Rewrite the data below as a numbered list, one line per item, and skip any blank lines.

>>>

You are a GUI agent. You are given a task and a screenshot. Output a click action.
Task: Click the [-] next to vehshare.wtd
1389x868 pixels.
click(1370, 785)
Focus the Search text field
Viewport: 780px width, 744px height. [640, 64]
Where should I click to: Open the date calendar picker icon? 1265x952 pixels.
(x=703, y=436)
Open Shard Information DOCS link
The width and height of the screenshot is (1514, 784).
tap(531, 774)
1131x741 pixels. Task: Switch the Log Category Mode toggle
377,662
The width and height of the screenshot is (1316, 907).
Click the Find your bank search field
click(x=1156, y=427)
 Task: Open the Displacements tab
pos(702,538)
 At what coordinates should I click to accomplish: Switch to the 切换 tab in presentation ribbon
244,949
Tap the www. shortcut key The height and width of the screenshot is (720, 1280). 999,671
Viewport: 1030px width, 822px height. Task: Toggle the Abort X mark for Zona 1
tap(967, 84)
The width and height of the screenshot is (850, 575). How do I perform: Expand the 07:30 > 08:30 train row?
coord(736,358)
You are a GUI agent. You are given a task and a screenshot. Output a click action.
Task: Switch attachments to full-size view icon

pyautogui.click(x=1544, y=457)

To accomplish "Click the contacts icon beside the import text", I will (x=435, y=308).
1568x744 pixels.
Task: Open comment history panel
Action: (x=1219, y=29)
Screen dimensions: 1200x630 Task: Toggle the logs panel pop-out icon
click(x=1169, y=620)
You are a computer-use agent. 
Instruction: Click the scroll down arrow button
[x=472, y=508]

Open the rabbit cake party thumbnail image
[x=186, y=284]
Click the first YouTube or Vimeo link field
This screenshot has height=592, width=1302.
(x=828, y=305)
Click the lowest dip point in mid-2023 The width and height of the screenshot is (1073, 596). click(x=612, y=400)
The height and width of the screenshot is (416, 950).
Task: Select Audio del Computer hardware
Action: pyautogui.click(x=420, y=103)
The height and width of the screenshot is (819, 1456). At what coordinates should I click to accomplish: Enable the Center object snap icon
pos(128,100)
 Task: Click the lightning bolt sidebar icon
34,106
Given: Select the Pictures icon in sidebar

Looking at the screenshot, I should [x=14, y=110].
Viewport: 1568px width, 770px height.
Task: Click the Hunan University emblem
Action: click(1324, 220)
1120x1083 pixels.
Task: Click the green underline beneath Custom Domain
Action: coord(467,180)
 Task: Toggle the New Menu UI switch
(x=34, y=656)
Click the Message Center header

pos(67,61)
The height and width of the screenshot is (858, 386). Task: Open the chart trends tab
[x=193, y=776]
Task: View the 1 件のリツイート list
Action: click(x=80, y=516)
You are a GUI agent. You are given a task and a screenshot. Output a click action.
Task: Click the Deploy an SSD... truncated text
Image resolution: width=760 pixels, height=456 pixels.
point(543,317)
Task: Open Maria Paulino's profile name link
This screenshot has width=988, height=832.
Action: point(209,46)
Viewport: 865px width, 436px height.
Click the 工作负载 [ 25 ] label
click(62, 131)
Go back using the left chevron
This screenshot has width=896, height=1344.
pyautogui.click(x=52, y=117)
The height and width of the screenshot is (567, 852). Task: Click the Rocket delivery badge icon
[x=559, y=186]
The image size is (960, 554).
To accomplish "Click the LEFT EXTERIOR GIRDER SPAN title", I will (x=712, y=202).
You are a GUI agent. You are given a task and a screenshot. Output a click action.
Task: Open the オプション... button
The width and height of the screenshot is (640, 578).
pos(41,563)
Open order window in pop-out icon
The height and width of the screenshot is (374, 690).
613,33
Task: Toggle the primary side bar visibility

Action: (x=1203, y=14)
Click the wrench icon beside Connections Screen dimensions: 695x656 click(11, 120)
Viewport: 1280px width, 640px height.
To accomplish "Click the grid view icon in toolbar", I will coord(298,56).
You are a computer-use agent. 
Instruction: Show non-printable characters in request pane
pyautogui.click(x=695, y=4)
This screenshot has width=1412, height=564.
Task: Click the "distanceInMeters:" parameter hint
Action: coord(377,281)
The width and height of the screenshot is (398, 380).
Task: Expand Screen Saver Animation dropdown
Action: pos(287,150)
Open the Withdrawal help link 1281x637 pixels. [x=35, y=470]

<<<

» RESPONSE TO THIS EXERCISE:
1. You are a GUI agent. You are given a task and a screenshot. Output a click action.
2. Task: Click the [-] next to vehshare.wtd
3. 1389x868 pixels.
4. click(1370, 785)
5. Focus the Search text field
6. Viewport: 780px width, 744px height. [640, 64]
7. Where should I click to: Open the date calendar picker icon? 1265x952 pixels.
8. (x=703, y=436)
9. Open Shard Information DOCS link
10. The width and height of the screenshot is (1514, 784).
11. tap(531, 774)
12. 1131x741 pixels. Task: Switch the Log Category Mode toggle
13. 377,662
14. The width and height of the screenshot is (1316, 907).
15. Click the Find your bank search field
16. click(x=1156, y=427)
17.  Task: Open the Displacements tab
18. pos(702,538)
19.  At what coordinates should I click to accomplish: Switch to the 切换 tab in presentation ribbon
20. 244,949
21. Tap the www. shortcut key The height and width of the screenshot is (720, 1280). 999,671
22. Viewport: 1030px width, 822px height. Task: Toggle the Abort X mark for Zona 1
23. tap(967, 84)
24. The width and height of the screenshot is (850, 575). How do I perform: Expand the 07:30 > 08:30 train row?
25. coord(736,358)
26. You are a GUI agent. You are given a task and a screenshot. Output a click action.
27. Task: Switch attachments to full-size view icon
28. pyautogui.click(x=1544, y=457)
29. To accomplish "Click the contacts icon beside the import text", I will (x=435, y=308).
30. 1568x744 pixels.
31. Task: Open comment history panel
32. Action: (x=1219, y=29)
33. Screen dimensions: 1200x630 Task: Toggle the logs panel pop-out icon
34. click(x=1169, y=620)
35. You are a computer-use agent. 
36. Instruction: Click the scroll down arrow button
37. [x=472, y=508]
38. Open the rabbit cake party thumbnail image
39. [x=186, y=284]
40. Click the first YouTube or Vimeo link field
41. This screenshot has height=592, width=1302.
42. (x=828, y=305)
43. Click the lowest dip point in mid-2023 The width and height of the screenshot is (1073, 596). click(x=612, y=400)
44. The height and width of the screenshot is (416, 950).
45. Task: Select Audio del Computer hardware
46. Action: pyautogui.click(x=420, y=103)
47. The height and width of the screenshot is (819, 1456). At what coordinates should I click to accomplish: Enable the Center object snap icon
48. pos(128,100)
49.  Task: Click the lightning bolt sidebar icon
50. 34,106
51. Given: Select the Pictures icon in sidebar
52. Looking at the screenshot, I should [x=14, y=110].
53. Viewport: 1568px width, 770px height.
54. Task: Click the Hunan University emblem
55. Action: click(1324, 220)
56. 1120x1083 pixels.
57. Task: Click the green underline beneath Custom Domain
58. Action: coord(467,180)
59.  Task: Toggle the New Menu UI switch
60. (x=34, y=656)
61. Click the Message Center header
62. pos(67,61)
63. The height and width of the screenshot is (858, 386). Task: Open the chart trends tab
64. [x=193, y=776]
65. Task: View the 1 件のリツイート list
66. Action: click(x=80, y=516)
67. You are a GUI agent. You are given a task and a screenshot. Output a click action.
68. Task: Click the Deploy an SSD... truncated text
69. Image resolution: width=760 pixels, height=456 pixels.
70. point(543,317)
71. Task: Open Maria Paulino's profile name link
72. This screenshot has width=988, height=832.
73. Action: point(209,46)
74. Viewport: 865px width, 436px height.
75. Click the 工作负载 [ 25 ] label
76. click(62, 131)
77. Go back using the left chevron
78. This screenshot has width=896, height=1344.
79. pyautogui.click(x=52, y=117)
80. The height and width of the screenshot is (567, 852). Task: Click the Rocket delivery badge icon
81. [x=559, y=186]
82. The image size is (960, 554).
83. To accomplish "Click the LEFT EXTERIOR GIRDER SPAN title", I will (x=712, y=202).
84. You are a GUI agent. You are given a task and a screenshot. Output a click action.
85. Task: Open the オプション... button
86. The width and height of the screenshot is (640, 578).
87. pos(41,563)
88. Open order window in pop-out icon
89. The height and width of the screenshot is (374, 690).
90. 613,33
91. Task: Toggle the primary side bar visibility
92. Action: (x=1203, y=14)
93. Click the wrench icon beside Connections Screen dimensions: 695x656 click(11, 120)
94. Viewport: 1280px width, 640px height.
95. To accomplish "Click the grid view icon in toolbar", I will coord(298,56).
96. You are a computer-use agent. 
97. Instruction: Show non-printable characters in request pane
98. pyautogui.click(x=695, y=4)
99. This screenshot has width=1412, height=564.
100. Task: Click the "distanceInMeters:" parameter hint
101. Action: coord(377,281)
102. The width and height of the screenshot is (398, 380).
103. Task: Expand Screen Saver Animation dropdown
104. Action: pos(287,150)
105. Open the Withdrawal help link 1281x637 pixels. [x=35, y=470]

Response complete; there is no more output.